Segment Start: Supplied text

What is sappan wood? What is it used for?

Sappan wood, also known as East Indian redwood, comes from a tree that has both ornamental and medicinal properties.

A small, thorny tree, it can reach a height of more than 30 feet. It is found in the wild throughout China and India, and is also cultivated in gardens and nurseries. The inner, or "heart," wood of the tree is harvested by being sawn into large pieces, then cut into smaller slices.

In traditional Chinese medicine, sappan wood has sweet, salty, and neutral properties, and is associated with the Heart, Liver and Spleen meridians. Its main functions are to invigorate the blood, promote menstruation, and reduce pain and swelling. Sappan wood is often used to treat blood-related conditions such as dysmenorrheal and amenorrhea, and to reduce abdominal pain following childbirth. Sappan wood is also used to reduce pain and swelling caused by external injuries. In addition, sappan wood yields a natural dye (derived from the chemical brazilian), which is used to color fabrics and handicrafts.

Segment End: Supplied text
Segment Start: Excerpted records

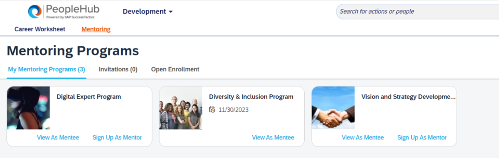Click the search for actions or people field
The width and height of the screenshot is (499, 158).
click(416, 11)
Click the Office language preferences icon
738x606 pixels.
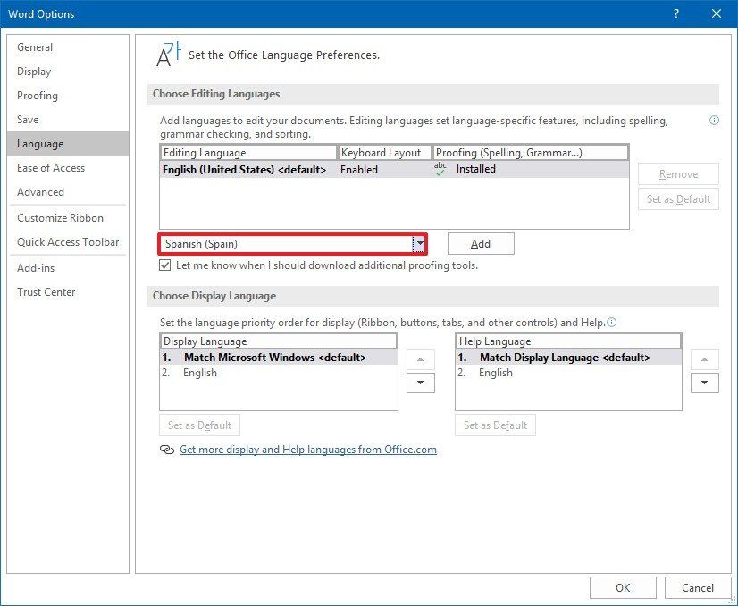[165, 53]

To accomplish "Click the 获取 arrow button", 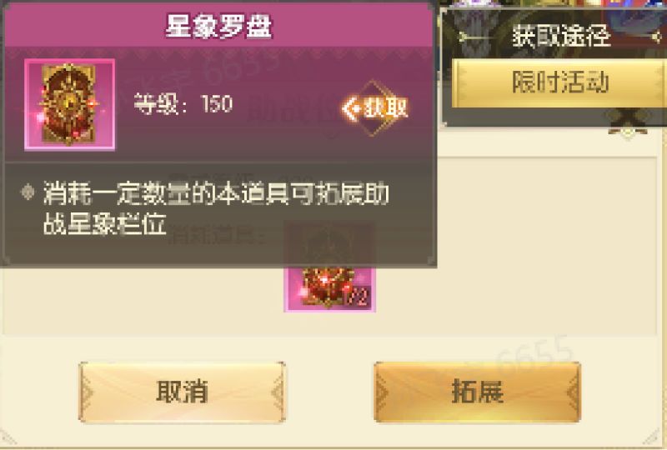I will click(374, 108).
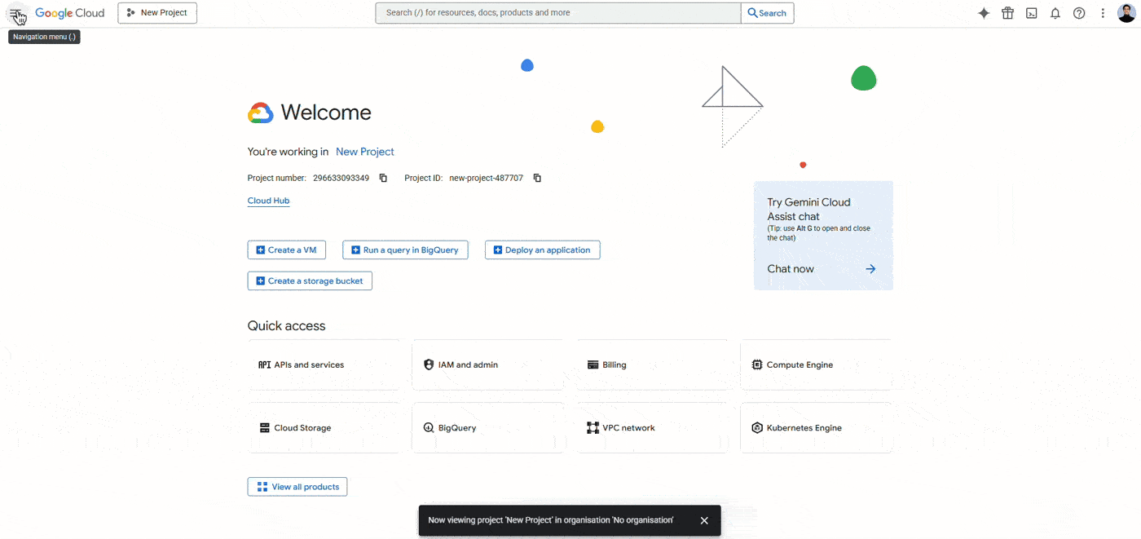Open the BigQuery quick access card

pyautogui.click(x=487, y=427)
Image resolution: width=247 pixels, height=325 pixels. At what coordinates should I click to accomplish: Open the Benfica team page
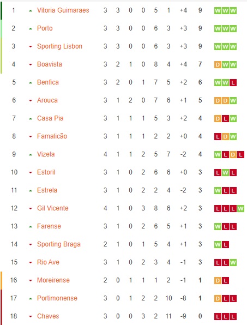48,82
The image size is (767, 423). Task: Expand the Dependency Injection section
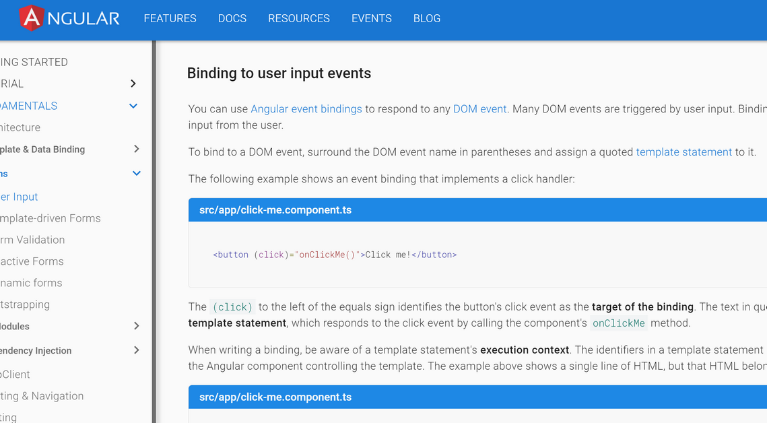pos(136,350)
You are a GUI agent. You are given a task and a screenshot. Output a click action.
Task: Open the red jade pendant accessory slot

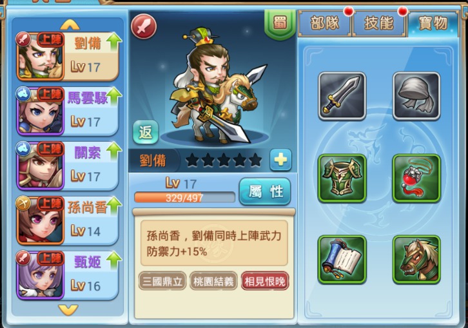[x=416, y=178]
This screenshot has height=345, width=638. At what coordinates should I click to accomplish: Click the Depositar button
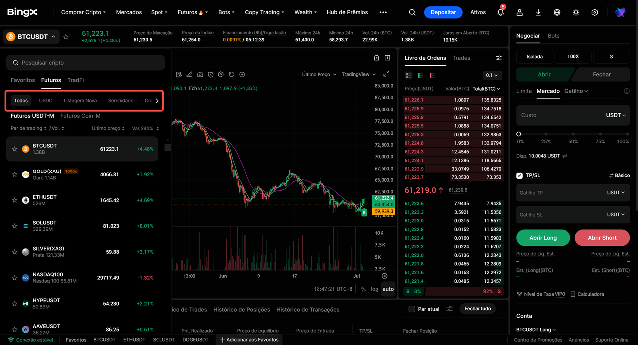[443, 12]
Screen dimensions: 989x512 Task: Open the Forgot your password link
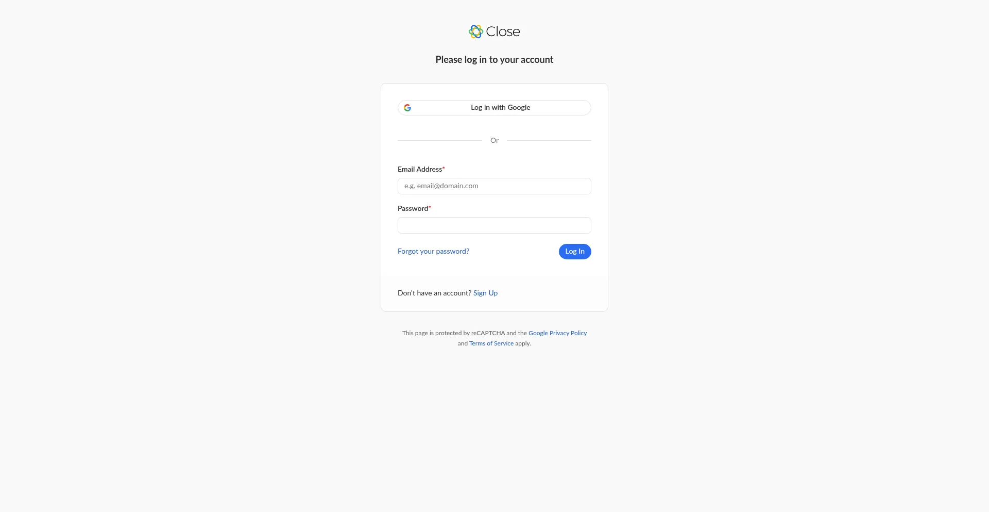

Segment End: Excerpted records

> _Action item_:
Continue the sappan wood text from the point where it stops.

> _Answer to this task_:
How much sappan wood should I take?

The typical dosage of sappan wood is between 3 and 10 grams, boiled in water as a decoction. Some practitioners also recommend sappan wood powder.

What forms of sappan wood are available?

Whole slices of sappan wood can be found at some herbal shops and Asian markets. In addition, many stores sell sappan wood powders, pills and extracts.

What can happen if I take too much sappan wood? Are there any interactions I should be aware of? What precautions should I take?

Sappan wood should not be administered to patients diagnosed with blood deficiency. In addition, it should not be given to women who are pregnant or breastfeeding. As always, make sure to consult with a licensed health care provider before taking sappan wood or any other herbal remedy or dietary supplement.


  • Badami S, Moorkoth S, Rai SR, et al. Antioxidant activity of caesalpinia sappan heartwood. Biol Pharm Bull November 2003;26(11):1534-7.
  • Kim KJ, Yu HH, Jeong SI, et al. Inhibitory effects of caesalpinia sappan on growth and invasion of methicillin-resistant staphylococcus aureus. J Ethnopharmacol March 2004;91(1):81-7.
  • Promsawan N, Kittakoop P, Boonphong S, et al. Antitubercular cassane furanoditerpenoids from the roots of caesalpinia pulcherrima. Planta Med 2003;69:776-777.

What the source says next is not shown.